At its lowest point the parish is about 120m above sea level, but the valley sides rise to 370m at the highest points above Rowarth. The watercourses to the north, particularly the Rowarth Brook, drain the southward slopes of Mellor Moor, Cown Edge and Lantern Pike. The Sett and its tributary the Kinder drain much of the plateau of Kinder Scout; the Sett flows through Hayfield before passing through Birch Vale to the Torrs and the River Goyt. The Goyt rises on the moors of Axe Edge, near the River Dane and the Cat and Fiddle Inn between Buxton and Macclesfield. It passes through Whaley Bridge, where it is joined by the Todd Brook and the Black Brook from Chapel-en-le-Frith. The sides of the Goyt valley have been used to carry two railway lines, the Peak Forest Canal and the A6 trunk road from London to Carlisle via Manchester; these all pass through New Mills.

Geologically speaking, New Mills lies in the north–south-orientated syncline known as the Goyt Trough.
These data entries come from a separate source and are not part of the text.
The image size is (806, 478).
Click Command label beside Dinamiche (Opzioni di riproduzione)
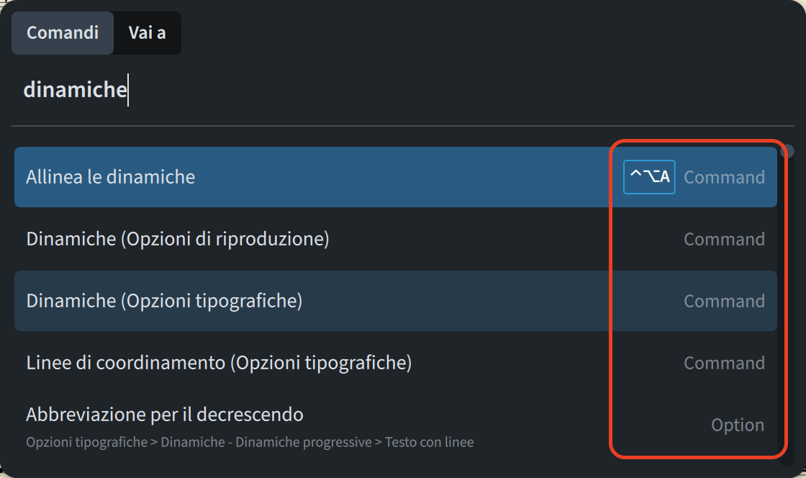(x=724, y=239)
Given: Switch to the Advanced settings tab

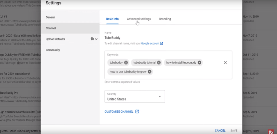Looking at the screenshot, I should pos(139,19).
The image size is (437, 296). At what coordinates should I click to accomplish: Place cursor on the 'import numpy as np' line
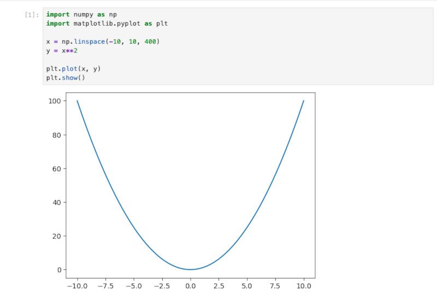[81, 14]
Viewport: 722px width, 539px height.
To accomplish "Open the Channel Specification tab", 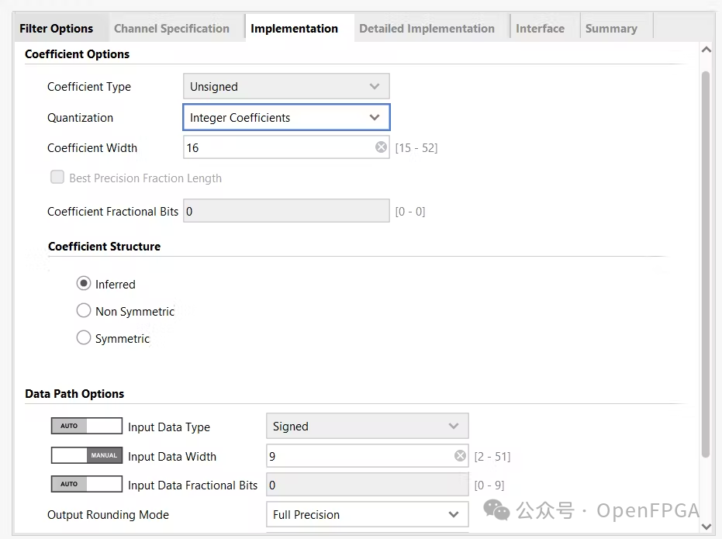I will pos(171,29).
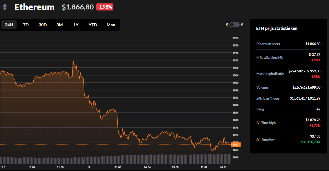
Task: Open the 1Y chart view
Action: [x=76, y=25]
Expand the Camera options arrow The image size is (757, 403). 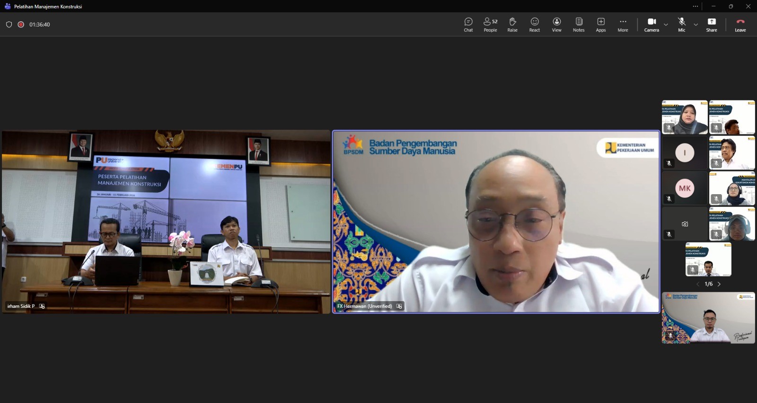666,25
The base rocks are from the Carboniferous period, with underlying Namurian gritstone sandstones, from 333 M a.to 313 M a. Above there are coal measures present (Langsettian from 312 M a.).[15] This was folded in the Variscan orogeny into the Goyt Trough syncline. Coal has been mined at over 30 locations in the area, including Pingot Pit. There are three narrow seams of coal present: the Red Ash, Little Mine and the Yard Seam. The Yard Coal is so named because that is the average thickness of the seam; it is the lowest seam and rests on Woodhead Hill Sandstone. In these seams lead ore has also been extracted.[16] Beardmoor Colliery, Ollersett or Burnt Edge Colliery and Lee or New Mills Colliery all worked the 3 foot (0.91 m) seam. 1 cubic yard (0.76 m3) of coal weighs about half an imperial ton, and the Yard Seam would produce 4500 tons per acre. Bigrave Edge or Broadmoor Edge Colliery worked the Red Ash seam, which was only 18 inches (460 mm) thick.[17]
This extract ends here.